Re: Monolithic vs Modular Taxonomy/Ontology

Hi everyone,

as a theoretician, I would prefer the "modular" approach, that is, 
different namespaces for each taxonomy (which is cleaner).

However, if a single taxonomy is preferred, then Harsh's proposal sounds 
good, as it resembles the solution with different namespaces/prefixes. 
Option 1) is my favorite.

Best regards
Piero

On 02/11/21 20:16, Harshvardhan J. Pandit wrote:
> Hello. We have a pending issue which is causing confusion to adopters 
> where terms defined as PersonalDataCategory (e.g. Location or Country) 
> are used in ways that are not compatible with stating they are personal 
> data.
> 
> For example, specifying `StorageData hasLocation Location` which makes 
> the location personal data instead of a generic location.

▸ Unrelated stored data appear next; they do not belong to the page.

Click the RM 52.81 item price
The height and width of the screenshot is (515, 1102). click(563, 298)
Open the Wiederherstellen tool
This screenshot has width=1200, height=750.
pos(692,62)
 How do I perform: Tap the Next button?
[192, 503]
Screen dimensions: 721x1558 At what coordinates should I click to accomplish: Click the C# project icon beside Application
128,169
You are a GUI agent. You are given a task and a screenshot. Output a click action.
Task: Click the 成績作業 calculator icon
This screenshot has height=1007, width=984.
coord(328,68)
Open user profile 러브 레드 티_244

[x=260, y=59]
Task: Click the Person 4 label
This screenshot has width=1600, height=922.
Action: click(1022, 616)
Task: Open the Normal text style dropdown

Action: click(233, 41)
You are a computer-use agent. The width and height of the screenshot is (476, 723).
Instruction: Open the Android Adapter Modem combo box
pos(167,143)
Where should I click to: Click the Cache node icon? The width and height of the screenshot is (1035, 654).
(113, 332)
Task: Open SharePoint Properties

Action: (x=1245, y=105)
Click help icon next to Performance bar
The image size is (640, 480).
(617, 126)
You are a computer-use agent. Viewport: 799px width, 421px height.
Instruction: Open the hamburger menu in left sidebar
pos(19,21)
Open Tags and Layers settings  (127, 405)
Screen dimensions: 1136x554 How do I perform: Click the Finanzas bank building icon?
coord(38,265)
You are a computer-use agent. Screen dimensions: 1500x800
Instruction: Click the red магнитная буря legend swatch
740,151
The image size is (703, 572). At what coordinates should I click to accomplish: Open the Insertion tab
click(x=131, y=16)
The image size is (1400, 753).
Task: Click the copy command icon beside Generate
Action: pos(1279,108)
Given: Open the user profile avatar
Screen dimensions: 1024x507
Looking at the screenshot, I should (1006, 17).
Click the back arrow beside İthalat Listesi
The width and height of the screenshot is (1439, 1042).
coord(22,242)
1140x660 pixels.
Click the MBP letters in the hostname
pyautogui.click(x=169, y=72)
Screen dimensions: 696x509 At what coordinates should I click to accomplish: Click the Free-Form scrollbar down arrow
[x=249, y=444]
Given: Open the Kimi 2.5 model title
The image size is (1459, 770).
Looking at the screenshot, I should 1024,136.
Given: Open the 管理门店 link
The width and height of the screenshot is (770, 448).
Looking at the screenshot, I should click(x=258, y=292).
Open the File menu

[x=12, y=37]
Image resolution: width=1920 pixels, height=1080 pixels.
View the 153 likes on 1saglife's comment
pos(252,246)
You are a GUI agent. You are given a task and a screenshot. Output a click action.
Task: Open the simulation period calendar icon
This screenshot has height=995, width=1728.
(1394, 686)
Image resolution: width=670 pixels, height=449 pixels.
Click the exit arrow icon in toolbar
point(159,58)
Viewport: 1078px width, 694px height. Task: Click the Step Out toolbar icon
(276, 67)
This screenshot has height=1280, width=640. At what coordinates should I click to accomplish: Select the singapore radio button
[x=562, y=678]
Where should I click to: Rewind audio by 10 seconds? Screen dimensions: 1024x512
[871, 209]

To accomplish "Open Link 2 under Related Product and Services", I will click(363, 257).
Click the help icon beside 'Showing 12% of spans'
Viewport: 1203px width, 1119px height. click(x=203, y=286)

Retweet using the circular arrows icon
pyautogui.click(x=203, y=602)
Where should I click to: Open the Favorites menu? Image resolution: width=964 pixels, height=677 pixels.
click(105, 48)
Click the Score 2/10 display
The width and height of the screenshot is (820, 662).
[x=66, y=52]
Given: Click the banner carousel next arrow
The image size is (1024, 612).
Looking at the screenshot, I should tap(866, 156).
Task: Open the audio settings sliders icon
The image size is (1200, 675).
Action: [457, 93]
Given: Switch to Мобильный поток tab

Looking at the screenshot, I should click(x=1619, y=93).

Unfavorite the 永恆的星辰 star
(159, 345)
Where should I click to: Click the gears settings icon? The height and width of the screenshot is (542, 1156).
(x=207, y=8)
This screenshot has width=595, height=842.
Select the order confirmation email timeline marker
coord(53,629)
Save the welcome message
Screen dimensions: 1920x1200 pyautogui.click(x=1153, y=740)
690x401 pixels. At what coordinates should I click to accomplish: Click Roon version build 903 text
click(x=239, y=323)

This can be 
> fixed by using StorageLocation, but the issue stands for several other 
> concepts. We've renamed there as and where they arose but as more 
> concepts are added, this clashing and confusion is increasing as well.
> 
> This is an important issue for the application of DPV, and a cause of 
> common confusion and mistakes. I appreciate any thoughts/suggestions as 
> you may have, but we need to make a decision by December if DPV is to 
> progress towards showing applications.
> 
> In recent meeting calls [1] we decided to go with option #3 to resolve 
> personal data categories clashing with other concepts (see July email 
> [2]). This solution consists of prefixing/suffixing the category IRIs 
> with something akin "pd_" so that "Location" becomes "pd_Location" which 
> differentiates it from storage / company location.
> 
> The discussion consisted of going over the alternatives, and choosing 
> this option since present members preferred having the data categories 
> within DPV rather than as a separate taxonomy (preferring single 
> monolithic vocabulary provision). The argument for this was that DPV can 
> provide commonly used/needed categories, and thus the 'single 
> vocabulary' packaging is attractive for adopters.
> 
> Some stylistic options discussed:
> 1) pd_Location
> 2) Location_pd
> 3) LocationPD
> 4) PDLocation
> 5) PD_Location
> 6) LocationData (from GitHub Issue #27 [3])
> 7) LocationPersonalData
> 
> Personally, I still prefer providing personal data categories as a 
> separate taxonomy that can grow on its own, but if the group consensus 
> is to choose from this list, I'd pick #1 and #4 (in that order).
> 
> Again, suggestions for how to resolve this are needed, are welcome, and 
> appreciated.
> 
> [1] https://www.w3.org/2021/10/13-dpvcg-minutes.html
> [2] https://lists.w3.org/Archives/Public/public-dpvcg/2021Jul/0006.html
> [3] https://github.com/w3c/dpv/issues/27
> 
> Regards,
> Harsh
> 
> 
> On 29/07/2021 11:18, Harshvardhan J. Pandit wrote:
>> Hello.
>> As DPV continues to grow, we're reaching a stage where there is a 
>> noticeable impact in terms of personal data categories and other 
>> concepts. The approach to rename personal data category or other 
>> non-data concepts can only work so many times, and will eventually 
>> cause confusion in adopters. What are potential solutions for this?
>>
>> For example, (i) Certification as Personal Data and (ii) Certification 
>> as Organisational Measure. We resolved this by renaming (i) to 
>> ProfessionalCertification. This measure cannot always be used.
>>
>> Another example, (i) Location as personal data category, and (ii) 
>> Location for indicating personal data storage. We resolved this by 
>> avoiding (i) in not providing hasStorage property with any range and 
>> defining StorageLocation.
>>
>> Problem if we define both concepts using same label or IRI: Any time 
>> someone wants to specify a Certification or Location for data storage 
>> or transfer, it is defined as personal data as well, or the label 
>> causes confusion and they use the wrong concept. Not a good design IMHO.
>>
>> Solutions:
>> 1) Keep only the 'top-tier' personal data taxonomy in DPV and move 
>> others outside into a dpv-personal-data extension. This is my 
>> preferred approach because it keeps concepts in other modules (E.g. 
>> technical measures) with the commonly used words without overlap with 
>> personal data. AFAIK the issue only exists with overlap between 
>> personal data categories and other concepts.
>>
>> 2) Keep only the 'top-tier' concepts for all modules and move other 
>> concepts outside into specific taxonomies. Not my preferred option 
>> because it means adopters need to import a lot of vocabularies to get 
>> commonly used concepts e.g. technical measures.
>>
>> 3) Keep concepts as they are, with same label for multiple concepts in 
>> different modules, but different IRI. E.g. pd_Location for personal 
>> data categories and Location for the generic concept.
> 
> 

Received on Wednesday, 3 November 2021 06:56:37 UTC